===== Records for the exercise

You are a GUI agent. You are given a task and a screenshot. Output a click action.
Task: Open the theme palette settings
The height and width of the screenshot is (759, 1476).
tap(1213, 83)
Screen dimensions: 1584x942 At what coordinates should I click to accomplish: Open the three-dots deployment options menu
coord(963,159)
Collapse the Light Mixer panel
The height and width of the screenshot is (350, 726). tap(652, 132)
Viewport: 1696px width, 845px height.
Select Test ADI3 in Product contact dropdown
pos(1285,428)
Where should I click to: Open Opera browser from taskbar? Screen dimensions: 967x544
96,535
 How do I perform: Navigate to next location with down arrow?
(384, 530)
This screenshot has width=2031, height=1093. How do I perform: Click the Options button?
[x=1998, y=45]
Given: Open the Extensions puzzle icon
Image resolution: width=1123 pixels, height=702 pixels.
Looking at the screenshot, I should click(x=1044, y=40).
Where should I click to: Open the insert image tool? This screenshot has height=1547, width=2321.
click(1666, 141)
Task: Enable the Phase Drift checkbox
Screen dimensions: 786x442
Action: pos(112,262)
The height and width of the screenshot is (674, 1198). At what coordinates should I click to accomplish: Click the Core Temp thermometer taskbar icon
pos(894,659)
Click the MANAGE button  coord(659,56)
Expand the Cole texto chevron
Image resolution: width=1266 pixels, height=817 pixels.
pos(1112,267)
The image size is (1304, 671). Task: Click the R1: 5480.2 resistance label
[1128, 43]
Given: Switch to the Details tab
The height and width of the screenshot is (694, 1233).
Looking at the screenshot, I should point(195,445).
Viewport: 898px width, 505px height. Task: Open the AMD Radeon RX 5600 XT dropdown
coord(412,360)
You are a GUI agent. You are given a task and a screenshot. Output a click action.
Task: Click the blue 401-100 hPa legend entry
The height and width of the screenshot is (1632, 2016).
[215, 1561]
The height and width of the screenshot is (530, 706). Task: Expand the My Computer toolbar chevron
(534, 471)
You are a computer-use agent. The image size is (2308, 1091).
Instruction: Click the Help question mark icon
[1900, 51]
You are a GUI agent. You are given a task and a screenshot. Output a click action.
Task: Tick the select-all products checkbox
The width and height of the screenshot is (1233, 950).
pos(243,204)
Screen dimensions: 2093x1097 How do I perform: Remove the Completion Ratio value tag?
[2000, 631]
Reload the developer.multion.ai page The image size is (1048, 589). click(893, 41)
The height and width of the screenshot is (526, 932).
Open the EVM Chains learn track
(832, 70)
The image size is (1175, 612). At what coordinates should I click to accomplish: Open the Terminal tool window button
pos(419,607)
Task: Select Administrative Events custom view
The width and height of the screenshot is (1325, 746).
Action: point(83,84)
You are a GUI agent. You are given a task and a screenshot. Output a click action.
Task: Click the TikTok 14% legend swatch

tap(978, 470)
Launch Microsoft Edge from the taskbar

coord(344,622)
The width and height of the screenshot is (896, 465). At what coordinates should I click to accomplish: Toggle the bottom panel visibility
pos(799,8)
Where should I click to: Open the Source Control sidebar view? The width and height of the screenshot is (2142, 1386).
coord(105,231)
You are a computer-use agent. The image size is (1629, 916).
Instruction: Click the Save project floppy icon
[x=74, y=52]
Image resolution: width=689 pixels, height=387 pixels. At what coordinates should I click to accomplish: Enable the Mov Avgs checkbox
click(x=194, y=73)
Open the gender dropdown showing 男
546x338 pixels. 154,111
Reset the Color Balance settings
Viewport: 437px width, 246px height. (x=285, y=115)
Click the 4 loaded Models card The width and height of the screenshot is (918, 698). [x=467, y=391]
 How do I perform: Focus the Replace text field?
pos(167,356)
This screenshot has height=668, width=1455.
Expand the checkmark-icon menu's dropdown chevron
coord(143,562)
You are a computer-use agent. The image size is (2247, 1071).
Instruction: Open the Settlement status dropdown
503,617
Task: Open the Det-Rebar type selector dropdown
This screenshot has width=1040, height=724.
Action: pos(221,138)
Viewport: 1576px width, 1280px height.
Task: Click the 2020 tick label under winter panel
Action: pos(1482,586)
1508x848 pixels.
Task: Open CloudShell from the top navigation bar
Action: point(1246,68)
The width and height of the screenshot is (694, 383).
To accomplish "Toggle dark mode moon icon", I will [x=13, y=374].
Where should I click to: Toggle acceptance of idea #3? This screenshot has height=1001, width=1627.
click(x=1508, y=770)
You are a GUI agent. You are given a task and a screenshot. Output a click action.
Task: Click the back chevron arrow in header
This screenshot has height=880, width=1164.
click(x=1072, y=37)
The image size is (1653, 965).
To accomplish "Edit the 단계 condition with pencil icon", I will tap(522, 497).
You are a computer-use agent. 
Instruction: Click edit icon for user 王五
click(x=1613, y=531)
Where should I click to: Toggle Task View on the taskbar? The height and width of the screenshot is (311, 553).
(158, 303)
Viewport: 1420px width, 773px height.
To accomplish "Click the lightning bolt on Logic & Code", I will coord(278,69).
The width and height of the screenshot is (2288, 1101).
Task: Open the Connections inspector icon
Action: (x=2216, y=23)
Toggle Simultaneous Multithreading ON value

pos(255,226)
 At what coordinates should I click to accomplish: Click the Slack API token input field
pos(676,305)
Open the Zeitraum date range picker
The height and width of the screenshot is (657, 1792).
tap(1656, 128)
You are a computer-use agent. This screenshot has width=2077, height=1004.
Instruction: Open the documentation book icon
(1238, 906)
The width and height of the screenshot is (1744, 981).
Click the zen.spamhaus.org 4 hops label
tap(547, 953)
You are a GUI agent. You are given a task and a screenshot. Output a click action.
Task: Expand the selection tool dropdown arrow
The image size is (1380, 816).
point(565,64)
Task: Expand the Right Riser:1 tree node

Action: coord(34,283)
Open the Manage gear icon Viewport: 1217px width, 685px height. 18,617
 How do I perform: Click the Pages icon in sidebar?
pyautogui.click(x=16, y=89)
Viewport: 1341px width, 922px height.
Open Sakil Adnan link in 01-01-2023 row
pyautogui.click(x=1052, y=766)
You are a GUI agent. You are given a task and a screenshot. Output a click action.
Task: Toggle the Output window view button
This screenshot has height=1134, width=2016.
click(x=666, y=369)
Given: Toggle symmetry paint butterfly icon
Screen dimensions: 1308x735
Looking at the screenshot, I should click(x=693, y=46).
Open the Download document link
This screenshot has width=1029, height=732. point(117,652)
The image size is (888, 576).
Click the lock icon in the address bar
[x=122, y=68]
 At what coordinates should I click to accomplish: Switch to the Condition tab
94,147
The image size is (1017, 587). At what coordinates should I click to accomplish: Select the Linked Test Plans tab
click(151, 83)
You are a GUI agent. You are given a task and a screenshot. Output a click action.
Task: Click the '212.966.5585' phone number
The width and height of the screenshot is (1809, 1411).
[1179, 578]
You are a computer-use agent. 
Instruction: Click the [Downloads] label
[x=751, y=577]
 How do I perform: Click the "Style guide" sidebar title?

==========

How to complete this task - Write each line of the data above out again without altering a word.

Solution to this exercise -
You are a GUI agent. You are given a task and a screenshot. Output a click action.
Task: Open the theme palette settings
The height and width of the screenshot is (759, 1476).
tap(1213, 83)
Screen dimensions: 1584x942 At what coordinates should I click to accomplish: Open the three-dots deployment options menu
coord(963,159)
Collapse the Light Mixer panel
The height and width of the screenshot is (350, 726). tap(652, 132)
Viewport: 1696px width, 845px height.
Select Test ADI3 in Product contact dropdown
pos(1285,428)
Where should I click to: Open Opera browser from taskbar? Screen dimensions: 967x544
96,535
 How do I perform: Navigate to next location with down arrow?
(384, 530)
This screenshot has width=2031, height=1093. How do I perform: Click the Options button?
[x=1998, y=45]
Given: Open the Extensions puzzle icon
Image resolution: width=1123 pixels, height=702 pixels.
Looking at the screenshot, I should click(x=1044, y=40).
Where should I click to: Open the insert image tool? This screenshot has height=1547, width=2321.
click(1666, 141)
Task: Enable the Phase Drift checkbox
Screen dimensions: 786x442
Action: pos(112,262)
The height and width of the screenshot is (674, 1198). At what coordinates should I click to accomplish: Click the Core Temp thermometer taskbar icon
pos(894,659)
Click the MANAGE button  coord(659,56)
Expand the Cole texto chevron
Image resolution: width=1266 pixels, height=817 pixels.
pos(1112,267)
The image size is (1304, 671). Task: Click the R1: 5480.2 resistance label
[1128, 43]
Given: Switch to the Details tab
The height and width of the screenshot is (694, 1233).
Looking at the screenshot, I should point(195,445).
Viewport: 898px width, 505px height. Task: Open the AMD Radeon RX 5600 XT dropdown
coord(412,360)
You are a GUI agent. You are given a task and a screenshot. Output a click action.
Task: Click the blue 401-100 hPa legend entry
The height and width of the screenshot is (1632, 2016).
[215, 1561]
The height and width of the screenshot is (530, 706). Task: Expand the My Computer toolbar chevron
(534, 471)
You are a computer-use agent. The image size is (2308, 1091).
Instruction: Click the Help question mark icon
[1900, 51]
You are a GUI agent. You are given a task and a screenshot. Output a click action.
Task: Tick the select-all products checkbox
The width and height of the screenshot is (1233, 950).
pos(243,204)
Screen dimensions: 2093x1097 How do I perform: Remove the Completion Ratio value tag?
[2000, 631]
Reload the developer.multion.ai page The image size is (1048, 589). click(893, 41)
The height and width of the screenshot is (526, 932).
Open the EVM Chains learn track
(832, 70)
The image size is (1175, 612). At what coordinates should I click to accomplish: Open the Terminal tool window button
pos(419,607)
Task: Select Administrative Events custom view
The width and height of the screenshot is (1325, 746).
Action: point(83,84)
You are a GUI agent. You are given a task and a screenshot. Output a click action.
Task: Click the TikTok 14% legend swatch

tap(978, 470)
Launch Microsoft Edge from the taskbar

coord(344,622)
The width and height of the screenshot is (896, 465). At what coordinates should I click to accomplish: Toggle the bottom panel visibility
pos(799,8)
Where should I click to: Open the Source Control sidebar view? The width and height of the screenshot is (2142, 1386).
coord(105,231)
You are a computer-use agent. The image size is (1629, 916).
Instruction: Click the Save project floppy icon
[x=74, y=52]
Image resolution: width=689 pixels, height=387 pixels. At what coordinates should I click to accomplish: Enable the Mov Avgs checkbox
click(x=194, y=73)
Open the gender dropdown showing 男
546x338 pixels. 154,111
Reset the Color Balance settings
Viewport: 437px width, 246px height. (x=285, y=115)
Click the 4 loaded Models card The width and height of the screenshot is (918, 698). [x=467, y=391]
 How do I perform: Focus the Replace text field?
pos(167,356)
This screenshot has height=668, width=1455.
Expand the checkmark-icon menu's dropdown chevron
coord(143,562)
You are a computer-use agent. The image size is (2247, 1071).
Instruction: Open the Settlement status dropdown
503,617
Task: Open the Det-Rebar type selector dropdown
This screenshot has width=1040, height=724.
Action: pos(221,138)
Viewport: 1576px width, 1280px height.
Task: Click the 2020 tick label under winter panel
Action: pos(1482,586)
1508x848 pixels.
Task: Open CloudShell from the top navigation bar
Action: point(1246,68)
The width and height of the screenshot is (694, 383).
To accomplish "Toggle dark mode moon icon", I will [x=13, y=374].
Where should I click to: Toggle acceptance of idea #3? This screenshot has height=1001, width=1627.
click(x=1508, y=770)
You are a GUI agent. You are given a task and a screenshot. Output a click action.
Task: Click the back chevron arrow in header
This screenshot has height=880, width=1164.
click(x=1072, y=37)
The image size is (1653, 965).
To accomplish "Edit the 단계 condition with pencil icon", I will tap(522, 497).
You are a computer-use agent. 
Instruction: Click edit icon for user 王五
click(x=1613, y=531)
Where should I click to: Toggle Task View on the taskbar? The height and width of the screenshot is (311, 553).
(158, 303)
Viewport: 1420px width, 773px height.
To accomplish "Click the lightning bolt on Logic & Code", I will coord(278,69).
The width and height of the screenshot is (2288, 1101).
Task: Open the Connections inspector icon
Action: (x=2216, y=23)
Toggle Simultaneous Multithreading ON value

pos(255,226)
 At what coordinates should I click to accomplish: Click the Slack API token input field
pos(676,305)
Open the Zeitraum date range picker
The height and width of the screenshot is (657, 1792).
tap(1656, 128)
You are a computer-use agent. This screenshot has width=2077, height=1004.
Instruction: Open the documentation book icon
(1238, 906)
The width and height of the screenshot is (1744, 981).
Click the zen.spamhaus.org 4 hops label
tap(547, 953)
You are a GUI agent. You are given a task and a screenshot. Output a click action.
Task: Expand the selection tool dropdown arrow
The image size is (1380, 816).
point(565,64)
Task: Expand the Right Riser:1 tree node

Action: coord(34,283)
Open the Manage gear icon Viewport: 1217px width, 685px height. 18,617
 How do I perform: Click the Pages icon in sidebar?
pyautogui.click(x=16, y=89)
Viewport: 1341px width, 922px height.
Open Sakil Adnan link in 01-01-2023 row
pyautogui.click(x=1052, y=766)
You are a GUI agent. You are given a task and a screenshot. Output a click action.
Task: Toggle the Output window view button
This screenshot has height=1134, width=2016.
click(x=666, y=369)
Given: Toggle symmetry paint butterfly icon
Screen dimensions: 1308x735
Looking at the screenshot, I should click(x=693, y=46).
Open the Download document link
This screenshot has width=1029, height=732. point(117,652)
The image size is (888, 576).
Click the lock icon in the address bar
[x=122, y=68]
 At what coordinates should I click to accomplish: Switch to the Condition tab
94,147
The image size is (1017, 587). At what coordinates should I click to accomplish: Select the Linked Test Plans tab
click(151, 83)
You are a GUI agent. You are given a task and a screenshot. Output a click action.
Task: Click the '212.966.5585' phone number
The width and height of the screenshot is (1809, 1411).
[1179, 578]
You are a computer-use agent. 
Instruction: Click the [Downloads] label
[x=751, y=577]
 How do I perform: Click the "Style guide" sidebar title?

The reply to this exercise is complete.